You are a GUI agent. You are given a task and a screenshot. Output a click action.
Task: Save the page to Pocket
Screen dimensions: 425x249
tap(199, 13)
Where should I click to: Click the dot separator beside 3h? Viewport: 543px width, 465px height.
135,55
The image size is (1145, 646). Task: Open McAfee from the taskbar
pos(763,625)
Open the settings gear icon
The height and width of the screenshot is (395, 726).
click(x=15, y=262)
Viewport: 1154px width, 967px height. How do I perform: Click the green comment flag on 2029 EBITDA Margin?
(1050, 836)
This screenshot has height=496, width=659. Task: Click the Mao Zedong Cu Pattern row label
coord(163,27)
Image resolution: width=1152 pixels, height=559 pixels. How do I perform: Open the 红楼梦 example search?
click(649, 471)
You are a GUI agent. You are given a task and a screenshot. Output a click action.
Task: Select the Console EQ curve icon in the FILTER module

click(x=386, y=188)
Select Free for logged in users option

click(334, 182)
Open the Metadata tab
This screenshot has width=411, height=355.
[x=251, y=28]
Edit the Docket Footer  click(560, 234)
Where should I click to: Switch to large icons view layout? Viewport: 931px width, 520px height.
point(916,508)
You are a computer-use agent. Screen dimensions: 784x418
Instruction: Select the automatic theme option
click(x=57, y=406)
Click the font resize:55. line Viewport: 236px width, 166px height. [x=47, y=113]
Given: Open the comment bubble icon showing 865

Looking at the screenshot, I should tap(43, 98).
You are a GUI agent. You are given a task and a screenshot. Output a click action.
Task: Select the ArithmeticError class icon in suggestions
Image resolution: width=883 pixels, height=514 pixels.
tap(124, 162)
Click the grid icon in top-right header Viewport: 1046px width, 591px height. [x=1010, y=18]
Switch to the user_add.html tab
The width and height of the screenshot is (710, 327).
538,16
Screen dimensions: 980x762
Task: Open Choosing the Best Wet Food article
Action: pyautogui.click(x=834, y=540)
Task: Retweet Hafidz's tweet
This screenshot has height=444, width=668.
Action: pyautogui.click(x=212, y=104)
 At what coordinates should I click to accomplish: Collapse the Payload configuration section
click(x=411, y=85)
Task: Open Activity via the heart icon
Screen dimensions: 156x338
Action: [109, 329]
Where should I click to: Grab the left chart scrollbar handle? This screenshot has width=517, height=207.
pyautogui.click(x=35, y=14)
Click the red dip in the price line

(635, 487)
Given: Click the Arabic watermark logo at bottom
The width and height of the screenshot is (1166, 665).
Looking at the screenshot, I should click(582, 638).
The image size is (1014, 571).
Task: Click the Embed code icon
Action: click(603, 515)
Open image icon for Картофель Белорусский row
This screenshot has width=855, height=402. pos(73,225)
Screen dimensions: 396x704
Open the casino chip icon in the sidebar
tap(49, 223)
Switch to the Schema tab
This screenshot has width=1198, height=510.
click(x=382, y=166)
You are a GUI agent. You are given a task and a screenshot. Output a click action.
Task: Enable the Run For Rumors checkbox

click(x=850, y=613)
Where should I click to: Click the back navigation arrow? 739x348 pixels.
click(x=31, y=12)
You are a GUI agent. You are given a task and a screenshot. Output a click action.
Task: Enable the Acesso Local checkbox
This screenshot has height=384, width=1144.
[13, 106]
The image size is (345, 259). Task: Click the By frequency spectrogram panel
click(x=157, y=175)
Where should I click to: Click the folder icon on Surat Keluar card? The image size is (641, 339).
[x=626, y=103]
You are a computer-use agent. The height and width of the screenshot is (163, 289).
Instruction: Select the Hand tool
· · · ·
• Task to complete: Once you have read the records above, set every one of them down again exactly.

• Task solution:
You are a GUI agent. You are given a task and a screenshot. Output a click action.
Task: Save the page to Pocket
Screen dimensions: 425x249
tap(199, 13)
Where should I click to: Click the dot separator beside 3h? Viewport: 543px width, 465px height.
135,55
The image size is (1145, 646). Task: Open McAfee from the taskbar
pos(763,625)
Open the settings gear icon
The height and width of the screenshot is (395, 726).
click(x=15, y=262)
Viewport: 1154px width, 967px height. How do I perform: Click the green comment flag on 2029 EBITDA Margin?
(1050, 836)
This screenshot has height=496, width=659. Task: Click the Mao Zedong Cu Pattern row label
coord(163,27)
Image resolution: width=1152 pixels, height=559 pixels. How do I perform: Open the 红楼梦 example search?
click(649, 471)
You are a GUI agent. You are given a task and a screenshot. Output a click action.
Task: Select the Console EQ curve icon in the FILTER module

click(x=386, y=188)
Select Free for logged in users option

click(334, 182)
Open the Metadata tab
This screenshot has width=411, height=355.
[x=251, y=28]
Edit the Docket Footer  click(560, 234)
Where should I click to: Switch to large icons view layout? Viewport: 931px width, 520px height.
point(916,508)
You are a computer-use agent. Screen dimensions: 784x418
Instruction: Select the automatic theme option
click(x=57, y=406)
Click the font resize:55. line Viewport: 236px width, 166px height. [x=47, y=113]
Given: Open the comment bubble icon showing 865

Looking at the screenshot, I should tap(43, 98).
You are a GUI agent. You are given a task and a screenshot. Output a click action.
Task: Select the ArithmeticError class icon in suggestions
Image resolution: width=883 pixels, height=514 pixels.
tap(124, 162)
Click the grid icon in top-right header Viewport: 1046px width, 591px height. [x=1010, y=18]
Switch to the user_add.html tab
The width and height of the screenshot is (710, 327).
538,16
Screen dimensions: 980x762
Task: Open Choosing the Best Wet Food article
Action: pyautogui.click(x=834, y=540)
Task: Retweet Hafidz's tweet
This screenshot has height=444, width=668.
Action: pyautogui.click(x=212, y=104)
 At what coordinates should I click to accomplish: Collapse the Payload configuration section
click(x=411, y=85)
Task: Open Activity via the heart icon
Screen dimensions: 156x338
Action: [109, 329]
Where should I click to: Grab the left chart scrollbar handle? This screenshot has width=517, height=207.
pyautogui.click(x=35, y=14)
Click the red dip in the price line

(635, 487)
Given: Click the Arabic watermark logo at bottom
The width and height of the screenshot is (1166, 665).
Looking at the screenshot, I should click(582, 638).
The image size is (1014, 571).
Task: Click the Embed code icon
Action: click(603, 515)
Open image icon for Картофель Белорусский row
This screenshot has width=855, height=402. pos(73,225)
Screen dimensions: 396x704
Open the casino chip icon in the sidebar
tap(49, 223)
Switch to the Schema tab
This screenshot has width=1198, height=510.
click(x=382, y=166)
You are a GUI agent. You are given a task and a screenshot. Output a click action.
Task: Enable the Run For Rumors checkbox

click(x=850, y=613)
Where should I click to: Click the back navigation arrow? 739x348 pixels.
click(x=31, y=12)
You are a GUI agent. You are given a task and a screenshot. Output a click action.
Task: Enable the Acesso Local checkbox
This screenshot has height=384, width=1144.
[13, 106]
The image size is (345, 259). Task: Click the By frequency spectrogram panel
click(x=157, y=175)
Where should I click to: Click the folder icon on Surat Keluar card? The image size is (641, 339).
[x=626, y=103]
You are a computer-use agent. The height and width of the screenshot is (163, 289).
Instruction: Select the Hand tool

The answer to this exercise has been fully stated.